True Stories of Crime From the District Attorney's Office eBook

This eBook from the Gutenberg Project consists of approximately 258 pages of information about True Stories of Crime From the District Attorney's Office.

True Stories of Crime From the District Attorney's Office eBook

This eBook from the Gutenberg Project consists of approximately 258 pages of information about True Stories of Crime From the District Attorney's Office.
Lapierre and his friends were now convinced that the inheritance Tessier was a reality, and that powerful personages were not only exerting their influence to prevent the rightful heirs from obtaining their property, but had also in some way secured the cooperation of government officials.  It was agreed, on all hands, that the worthy landowner, accompanied by Madame Reddon, had better proceed at once to the scene of operations and unite with the General in their common purpose.  Once on the ground Lapierre could assume direction of his own campaign.

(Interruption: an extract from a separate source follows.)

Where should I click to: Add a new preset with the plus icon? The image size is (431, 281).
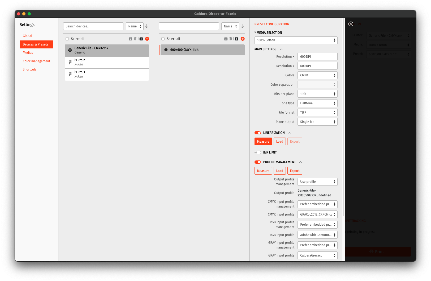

Lapierre and Madame Reddon accordingly sailed for America and arrived in New York on the fourth of December, 1904, where they were met on the dock by the General, who, freshly barbered, and with a rose in his buttonhole, invited them, as soon as they had recovered from the fatigue of landing, to make a personal inspection of their properties.

These heirs to hundreds of millions of dollars were conducted by the “Marquis de la d’Essa and Count de Tinoco” to the Battery, where he gallantly seated them in an electric surface car, and proceeded to show them the inheritance.  He pointed out successively Number 100 Broadway, the “Flatiron” Building, the Fifth Avenue Hotel and the Holland House, the Waldorf-Astoria, the Vanderbilt mansion at Fifty-seventh Street and Fifth Avenue, the Hotel Savoy and the Hotel Netherland, incidentally taking a cross-town trip to the ferry station at East Twenty-third Street, and to Bellevue Hospital.  A public omnibus conveyed them around Central Park—­also their own.  And, in spite of the cold weather, the General insisted on showing them the “Tessier mansion and estate at Fort George”—­visible from the Washington Bridge—­“a beautiful property in the centre of a wood.”  Returning, he took them to the Museum of Natural History and to the Metropolitan Museum of Art, which contained “Tessier’s collections.”

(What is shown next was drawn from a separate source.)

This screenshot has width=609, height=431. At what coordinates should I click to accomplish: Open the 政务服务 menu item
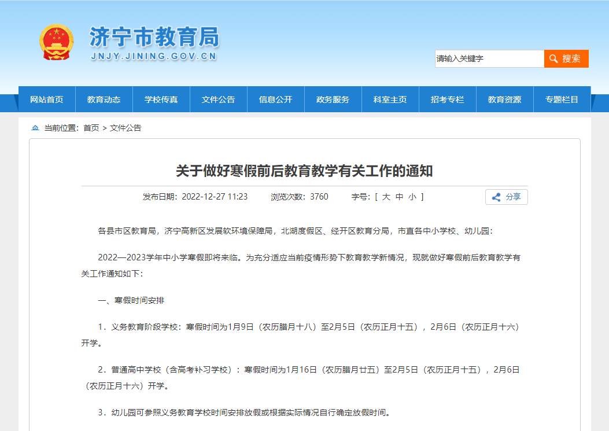(333, 99)
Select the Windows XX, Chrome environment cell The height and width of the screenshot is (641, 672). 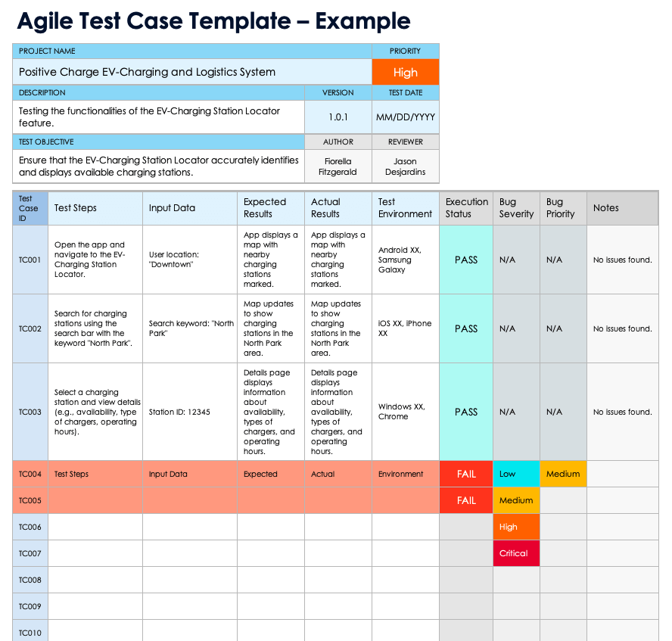pos(406,412)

Having thus given them a bird’s-eye view of the promised land, the General escorted them to his apartments and allowed them to see the Ark of the Covenant in the shape of a somewhat dilapidated leather trunk, which contained a paper alleged to be the will of Jean Tessier, made in Bellevue Hospital (one of his possessions), and unlawfully seized by the Lespinasse family.  It was only, Moreno alleged, through the powerful influence of the Jesuits that he had been able to secure and keep a copy of this will.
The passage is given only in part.